La tragedia dell’Abruzzo ha generato una solidarietà nazionale che ha, come precedente, solo l’alluvione di Firenze. L’immediata capacità reattiva della protezione civile e dell’intero mondo del volontariato ha spinto il governo e larga parte delle forze politiche a preannunciare un impegno corale per la più celere e ordinata ricostruzione. Lo ha detto il presidente del Consiglio Silvio Berlusconi e lo hanno confermato i leader dell’opposizione. Passato il tempo del pianto e del dolore e superata la prima fase dell’emergenza è giunto il tempo «del fare» come ama dire Berlusconi.

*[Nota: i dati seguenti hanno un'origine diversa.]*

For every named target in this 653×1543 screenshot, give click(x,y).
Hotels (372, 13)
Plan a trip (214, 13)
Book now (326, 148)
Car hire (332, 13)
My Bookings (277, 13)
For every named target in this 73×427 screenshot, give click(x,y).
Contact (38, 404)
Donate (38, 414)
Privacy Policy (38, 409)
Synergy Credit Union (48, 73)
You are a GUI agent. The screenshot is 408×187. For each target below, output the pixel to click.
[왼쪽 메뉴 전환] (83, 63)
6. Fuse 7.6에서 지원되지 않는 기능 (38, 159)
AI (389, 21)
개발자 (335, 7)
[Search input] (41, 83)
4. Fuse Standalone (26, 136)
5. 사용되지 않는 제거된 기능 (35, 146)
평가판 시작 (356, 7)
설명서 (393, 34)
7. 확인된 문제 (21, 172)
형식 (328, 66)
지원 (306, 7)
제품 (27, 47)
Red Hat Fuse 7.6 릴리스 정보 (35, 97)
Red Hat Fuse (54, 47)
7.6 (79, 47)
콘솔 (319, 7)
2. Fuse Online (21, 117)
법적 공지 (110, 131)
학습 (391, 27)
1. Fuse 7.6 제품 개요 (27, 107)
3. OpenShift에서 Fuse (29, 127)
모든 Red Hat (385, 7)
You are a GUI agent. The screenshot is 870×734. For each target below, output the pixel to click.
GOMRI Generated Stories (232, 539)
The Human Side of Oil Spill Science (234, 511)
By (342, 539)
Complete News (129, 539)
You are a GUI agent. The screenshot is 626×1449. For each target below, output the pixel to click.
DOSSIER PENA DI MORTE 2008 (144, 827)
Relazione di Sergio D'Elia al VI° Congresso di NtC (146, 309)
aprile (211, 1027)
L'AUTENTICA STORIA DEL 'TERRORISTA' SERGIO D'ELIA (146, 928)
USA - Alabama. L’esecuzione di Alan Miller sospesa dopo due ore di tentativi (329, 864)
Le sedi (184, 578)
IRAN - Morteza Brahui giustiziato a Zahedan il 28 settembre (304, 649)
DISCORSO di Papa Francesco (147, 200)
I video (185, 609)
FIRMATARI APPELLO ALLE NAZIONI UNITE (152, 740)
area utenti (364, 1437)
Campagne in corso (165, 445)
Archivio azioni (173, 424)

Per fare, però, bisogna trovare le risorse necessarie. Una prima approssimativa valutazione indica il fabbisogno in oltre 10 miliardi di euro. La ricerca di queste risorse ha dato il via alle idee più diverse: la tassa sui presunti ricchi fiscalmente dichiarati tali, un’addizionale Irpef, il 5 per mille, l’utilizzo improprio dei fondi europei e chi più ne ha più ne metta. Le ultime voci provenienti da Palazzo Chigi e dal ministero dell’Economia parlano di utilizzare parte dei fondi presso la presidenza del Consiglio stanziati per rilanciare l’economia. Non ce ne vogliano i leader politici di maggioranza e di opposizione se diciamo con sincera umiltà che tutte le proposte sinora sentite son tutte sbagliate. Anche perché c’è una soluzione semplice e praticabile senza mettere tasse e senza togliere risorse da altri obiettivi altrettanto importanti per il Paese. E veniamo al dunque. Nel nostro sistema c’è una istituzione pubblica che ha come missione principale quella di finanziare la realizzazione di opere pubbliche di comuni e province attraverso mutui a tasso agevolato. Questa istituzione è la Cassa depositi e prestiti seduta su di una montagna di liquidità che supera i 100 miliardi di euro. Essa può erogare mutui a tassi agevolati perché gestisce il risparmio postale i cui rendimenti sono sicuri ma modesti.
Un mutuo quindicennale di un miliardo di euro costa, all’incirca, per capitale ed interesse, 80 milioni l’anno. Un mutuo di 10 miliardi costerebbe, dunque, 800 milioni l’anno. Ed allora la Regione Abruzzo dovrebbe stipulare con la Cassa depositi e prestiti un mutuo di 10 miliardi ed il governo dovrebbe emanare un decreto-legge con il quale garantisce, tra le tante altre misure, per 15 anni alla stessa Regione un contributo annuale per l’appunto di 800 milioni. Se si considera che i 10 miliardi del mutuo non sarebbero erogati in un solo esercizio finanziario perché la capacità di spesa, anche con poteri straordinari messi in testa al presidente della Regione, non supererà i 3 miliardi in ragione d’anno, significa che il costo per il bilancio dello Stato sarà di 250-300 milioni il primo anno, 550-600 milioni il secondo anno e 700-800 milioni dal terzo anno in poi (ed è la nostra una visione ottimistica sulle capacità di spesa). Non sfugge a nessuno che in un bilancio pubblico che ha una spesa annuale di 650 miliardi di euro trovare alcune centinaia di milioni l’anno non è cosa difficile. E non c’è bisogno alcuno né di mettere altre tasse né di togliere all’economia reale le poche risorse già stanziate né di saccheggiare ulteriormente i fondi europei.
Aspettiamo le critiche a questa proposta semplice, praticabile e finanziariamente esaustiva pronti, naturalmente, a fare ammenda dinanzi a ipotesi alternative vere, credibili e innocue per l’economia italiana.